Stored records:
++++++++++

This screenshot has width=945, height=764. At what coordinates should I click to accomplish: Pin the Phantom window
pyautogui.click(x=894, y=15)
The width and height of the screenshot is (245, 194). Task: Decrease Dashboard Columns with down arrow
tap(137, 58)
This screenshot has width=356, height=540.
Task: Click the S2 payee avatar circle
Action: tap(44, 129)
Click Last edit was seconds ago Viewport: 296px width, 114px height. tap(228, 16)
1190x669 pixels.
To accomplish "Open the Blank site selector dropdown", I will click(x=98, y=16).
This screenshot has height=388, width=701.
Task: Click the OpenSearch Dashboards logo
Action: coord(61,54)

++++++++++

## YOUR OBJECTIVE
Transcribe each entry. Leave nothing out.

## SOLUTION FOR THIS TASK
This screenshot has width=945, height=764. At what coordinates should I click to accomplish: Pin the Phantom window
pyautogui.click(x=894, y=15)
The width and height of the screenshot is (245, 194). Task: Decrease Dashboard Columns with down arrow
tap(137, 58)
This screenshot has width=356, height=540.
Task: Click the S2 payee avatar circle
Action: tap(44, 129)
Click Last edit was seconds ago Viewport: 296px width, 114px height. tap(228, 16)
1190x669 pixels.
To accomplish "Open the Blank site selector dropdown", I will click(x=98, y=16).
This screenshot has height=388, width=701.
Task: Click the OpenSearch Dashboards logo
Action: coord(61,54)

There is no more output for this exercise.